**CHALLENGES:**
a. Reproduce the passage of the family essay between "James is probably" and "in high school.", inclusive.
b. Using the family essay, decide whether each statement agrees with it: (i) James served two years in the Marines; (ii) James pays part of the rent; (iii) Mark is the eldest brother. Answer yes or no for each, and quote the words from the essay that settle it.

My dad on the other hand is someone I would definitely change. While he holds the iron first in the house by managing the family, my belief holds that he takes it too far. Don't jump to conclusions, there is not a single dose of abuse in my household, but there are very opinionated family members. Before I get to my dad, I'll discuss everyone else.

My eldest brother, Mark, isn't much of a threat to the functions of the household as he has matured. His role as the eldest, I believe, as done a great role in shaping his character. My brother James stands as if he is for the contrary.

James is probably the most disrespectful brother or person you will ever meet. Now, that is a harsh statement and I hate to admit it, but it is all the truth you could ask for. His selfish attitude about everything bugs me in the least possible ways. He still doesn't do his laundry. He doesn't pay a dime of rent. And he brings girls over as if it’s some penthouse. His two years in the Marines hasn't changed him one bit, but his superficial tattoos have. Please stop. Please change.

My mom constantly rags about the selfishness of my dad, but at the same time she does her share of income-loss. She is a pristine shopaholic and fashionista who holds her image as high of a priority as she did in high school.

**DATASET EXCERPT:**
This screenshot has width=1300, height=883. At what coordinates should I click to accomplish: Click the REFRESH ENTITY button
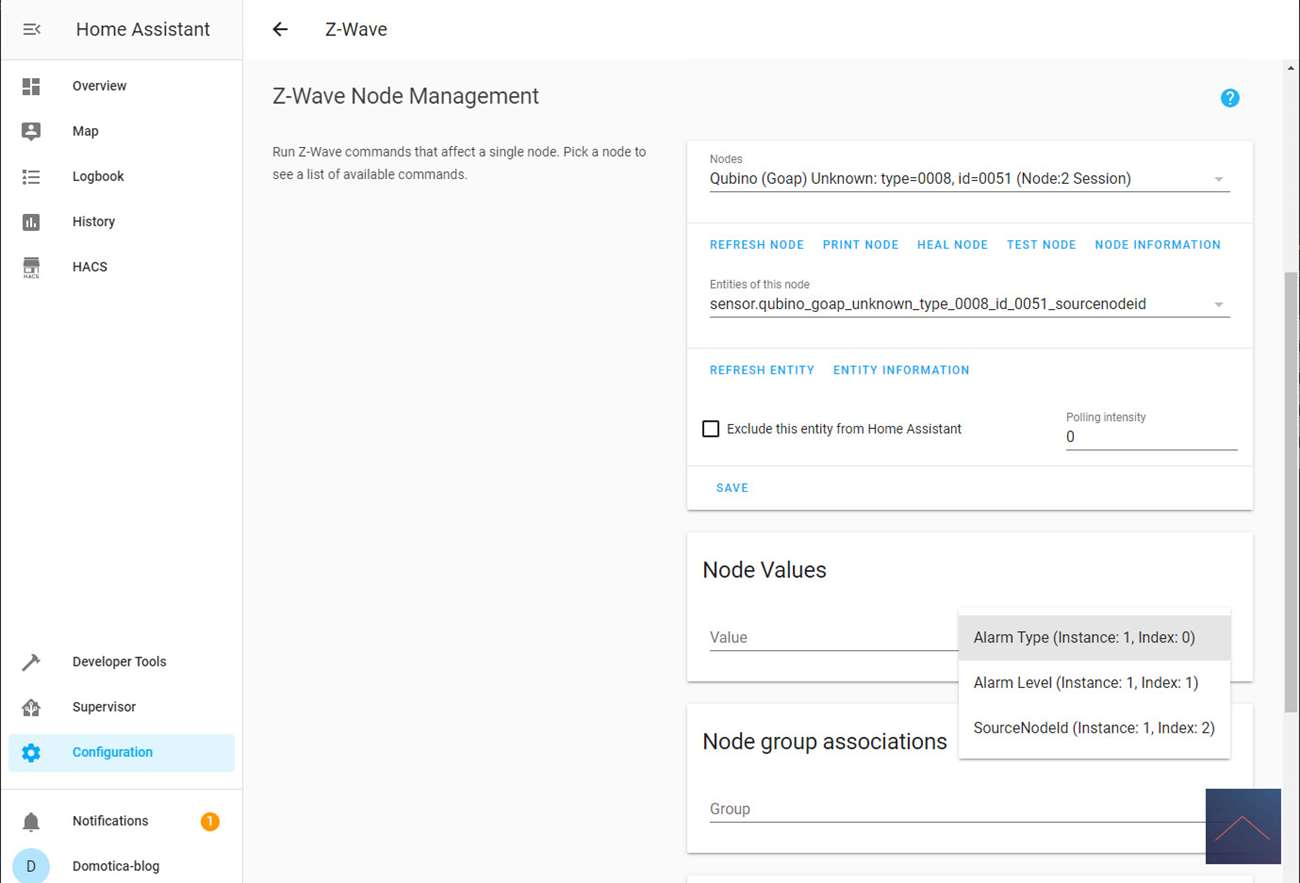point(761,370)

**RESULTS BY TASK:**
a.
James is probably the most disrespectful brother or person you will ever meet. Now, that is a harsh statement and I hate to admit it, but it is all the truth you could ask for. His selfish attitude about everything bugs me in the least possible ways. He still doesn't do his laundry. He doesn't pay a dime of rent. And he brings girls over as if it’s some penthouse. His two years in the Marines hasn't changed him one bit, but his superficial tattoos have. Please stop. Please change.

My mom constantly rags about the selfishness of my dad, but at the same time she does her share of income-loss. She is a pristine shopaholic and fashionista who holds her image as high of a priority as she did in high school.

b.
(i) Yes: "His two years in the Marines hasn't changed him one bit"
(ii) No: "He doesn't pay a dime of rent."
(iii) Yes: "My eldest brother, Mark"